A fuzzing server which generates input using a markov chain.
Built using go 1.14 on Linux Mint
See the WAV branch for half baked WAV tokenizing support.
The easiest way to use this program is through docker. The dock.sh
runs the program against the mozilla application on port 8080 by default.
./dock.sh
curl localhost:8080/fuzzing-corpus/xml/mozilla
You can also run on your local machine. The program requires gomarkov, which should be automaticly downloaded using go run .
. The default port is :8080
.
go run . -port=8080 corpus-directory1 corpus-directory2
One of the features of my implimentation is allowing for multiple markov chains in the same server. By default, they are given as a list of arguments, with each entry coresponding to a directory which will be fed into a markov chain. They are then automaticly served on their directory name. For example:
go run . -port=8080 corpus-directory1 corpus-directory2
curl localhost:8080/corpus-directory1
curl localhost:8080/corpus-directory2
This code will create two markov chains, one based on corpus-directory1, and the second based on corpus-directory2. These are indepent markov chains.
There is also an option in the code to change the directory on which these chains are served.
Submit a json post request to api endpoint coresponding to the chain you want to modify to add the new input to the chain and save the data for later use.
The post request should follow the same form as the input:
{"Input": "base64..."}
See post.sh
for an example of how to post json using curl. post.sh
contains generated input which can be used to check the "live updates" functionality.
The program is roughly split into three compontents:
- server.go
- markov.go
- tokenizer.go
The goal of this was to provide some sense of modularity. In the future, you may want to use a Neural Net instead of a markov chain, or you may want to use a different tokenizer for MP3 files vs http files, and the modular design allows for easier transitions between these modes.

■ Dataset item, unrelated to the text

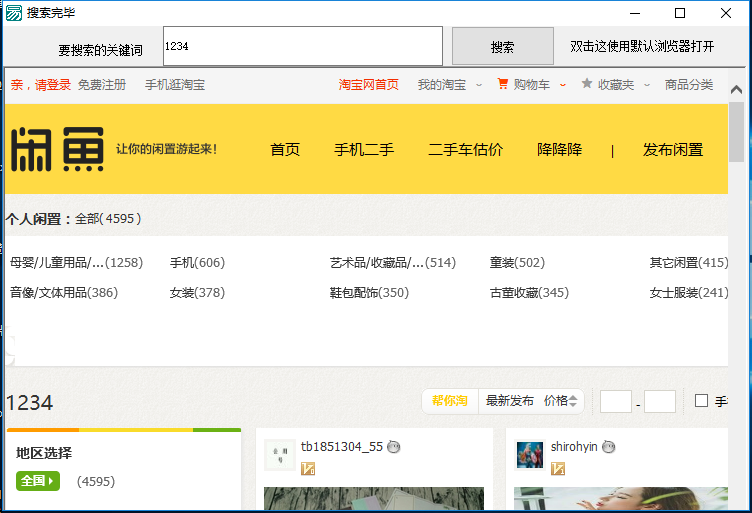
Task: Click the vertical scrollbar thumb
Action: [737, 130]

While the parsing would be a good place to impliment goroutines, I felt the like the complexity was too much for this short of a project. Especially because parsing all of mozilla is still < 1 second.
Well you can change both of them, but that involves changing the source code. Ideally, these would both be command line options, but that would take longer to impliment. Ideally, you could extend this server as a package, which would allow for easy modification.